In January 2017, Director of National Intelligence James Clapper testified that Russia also meddled in the elections by disseminating fake news promoted on social media
but no one says which stories were fake and who was influenced .....
were the Russians Using 'Russia Today' ?
what twitter or Facebook accounts disseminated 'fake news'
who made the determination was was 'fake' and what was real
Was there collusion? We don't know and certainly no evidence has been released to indicate there was collusion. At this point, any collusion is just speculation. However, all the experts who have investigated have said Russia interfered with the election.

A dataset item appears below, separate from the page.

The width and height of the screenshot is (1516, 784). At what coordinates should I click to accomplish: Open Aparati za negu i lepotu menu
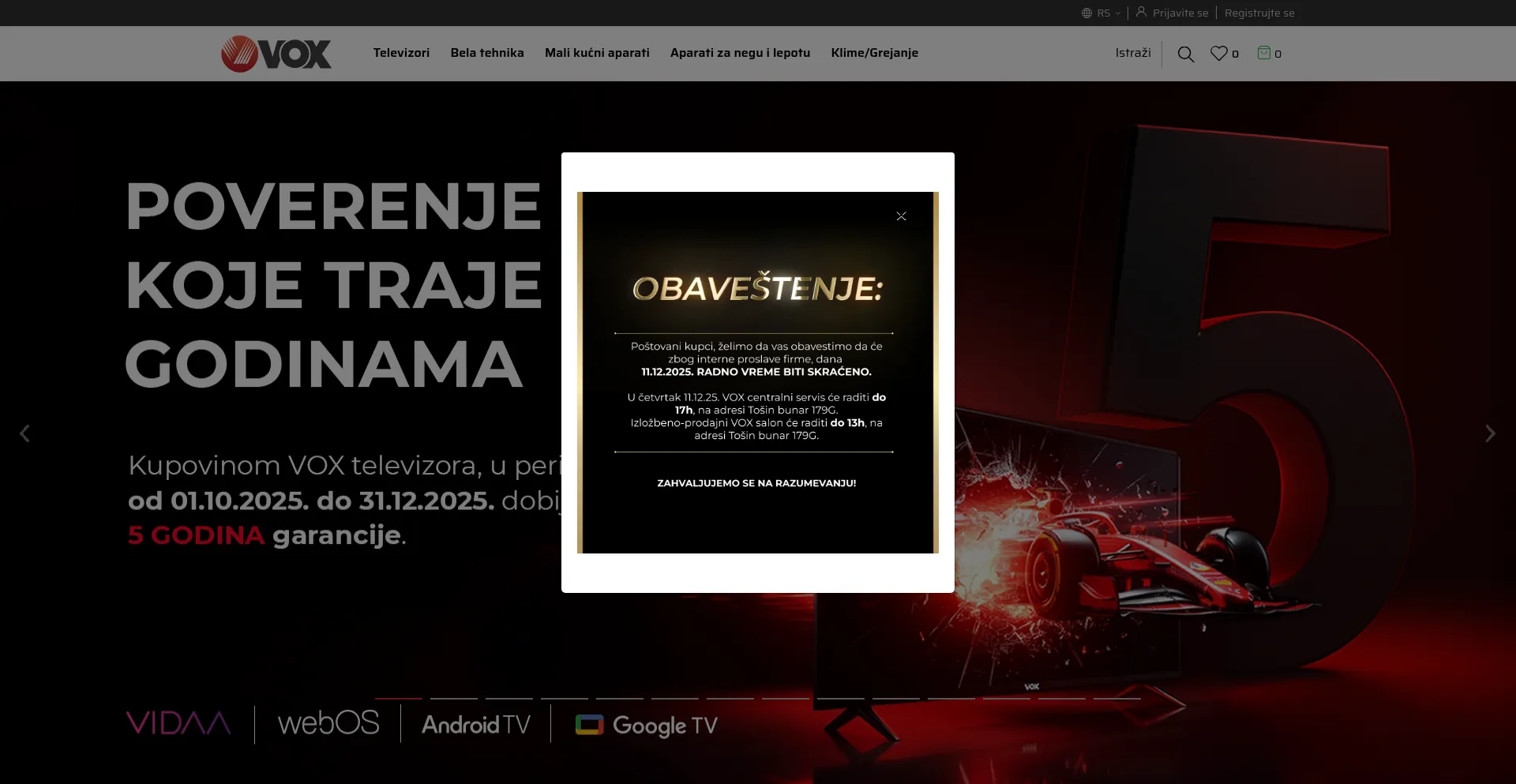(x=740, y=53)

To me, a person who is objectively looking at the evidence would have to conclude that Russia interfered.
:shrug:
who gives a #### ....
the US meddled in Russian Elections .....
the FACT is there is NO evidence of collusion between Trump Campaign and the Russians ....
and yeah I can totally See Vlad directing personal to expose Hillary's election shenanigans as revenge for her involvement in the 2011 Russian elections
http://content.time.com/time/world/article/0,8599,2101924,00.html
"We need to look at the chessboard," Putin said, "where all the moves are clear, both the white and the black." The opponent in this game, as Putin went on to explain, is not so much local opposition leaders, who this week organized the largest protests ever against his rule, but the "American partners" moving them around like pawns.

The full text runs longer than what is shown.